In public infrastructure projects, he discussed plans to build a highway that connects the northern and southern regions, incentivizing tourism and sparking the stagnant economy of southern states. Similarly, he envisioned a train that connects the Pacific and the Gulf of Mexico as a way to compete with the Panama Canal. Urzúa explained AMLO plans to cancel the contracts for the construction of a new international airport in the State of Mexico because he believes the contracts were awarded to companies with links to the government in an unfair bidding process. He also stated that the project is not financially feasible because closing the Benito Juárez International Airport would result in unsustainable losses for the Mexican Ministry of Transportation, which funds the new airport. Urzúa suggested building the new international airport on Santa Lucía by adding two runways to an existing military airport and keeping Benito Juárez as the national airport. He also proposed offering current contractors the opportunity to become investors in the project. By doing so, the State of Mexico would be relieved from solely taking the risks associated with the construction of the project.
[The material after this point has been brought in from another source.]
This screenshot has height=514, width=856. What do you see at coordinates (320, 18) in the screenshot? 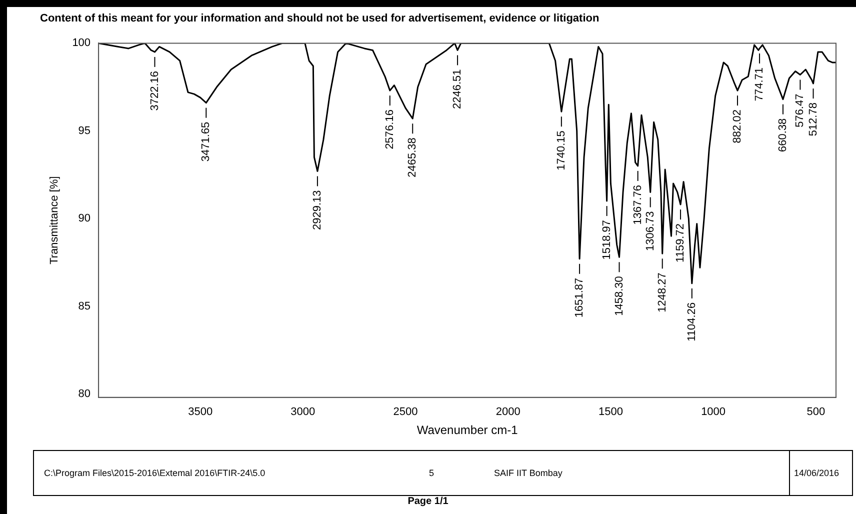
I see `chart-title: Content of this meant for your information and should not be used for advertisement, evidence or litigation` at bounding box center [320, 18].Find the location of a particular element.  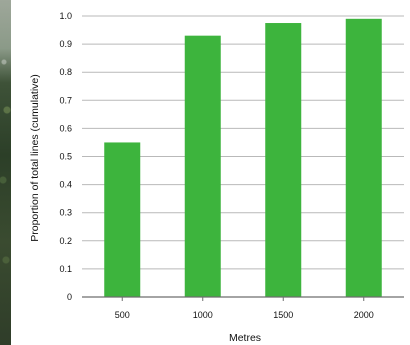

Lastly, Urzúa highlighted broader public policies in AMLO’s platform in the areas of social welfare, infrastructure, and military. As of 2016, Mexico’s poverty rate was 7.6 percent – 9.4 million citizens out of 124 million can barely afford a “basket of basic necessities” he explained. In order to tackle this, AMLO plans to extend the federal food programs for the elderly as a way of empowering this group and help it transition out of the informal economy. Urzúa also discussed a similar project named Programa de Jóvenes Construyendo el Futuro, which aims at utilizing vocation schools to educate and train the two million unemployed and uneducated young adults often referred to as the “ninis”. He believes they can eventually contribute to the formal economy and enjoy its benefits.

In the last part of the event, Urzúa answered questions from the audience related to Mexico’s energy reforms, foreign direct investment, and subsidies to agriculture and gasoline. Urzúa said that AMLO will honor private contracts given under the 2013 energy reforms, with the condition that the contract was awarded through a fair and transparent process. He confirmed that AMLO will revise the bidding process for future contracts, specifically those handed for exploration of crude oil. Currently, only 200,000 of the 900,000 barrels consumed in Mexico are refined domestically, the rest are imported from the US. Thus, he explained that Mexico needs to add two oil refineries to the already existing ones in order to increase production and capacity in the long run – a proposal estimated to cost $6-8 billion.

Urzúa also confirmed AMLO’s support for both public and private investment. On one hand, federal funds will be directed at clean energy, infrastructure, technology, and transportation. On the other hand, foreign direct investment from multinational corporations such as Apple, Amazon, Microsoft and General Motors will help revitalize what he called the “real economy” of today. With respect to government subsidies, Urzúa said that small farmers need federal funding to subsist because they cannot compete with big agriculture businesses and massive US imports, especially corn imports. However, AMLO would only consider subsidizing gasoline producers if changes in price and inflation demand it.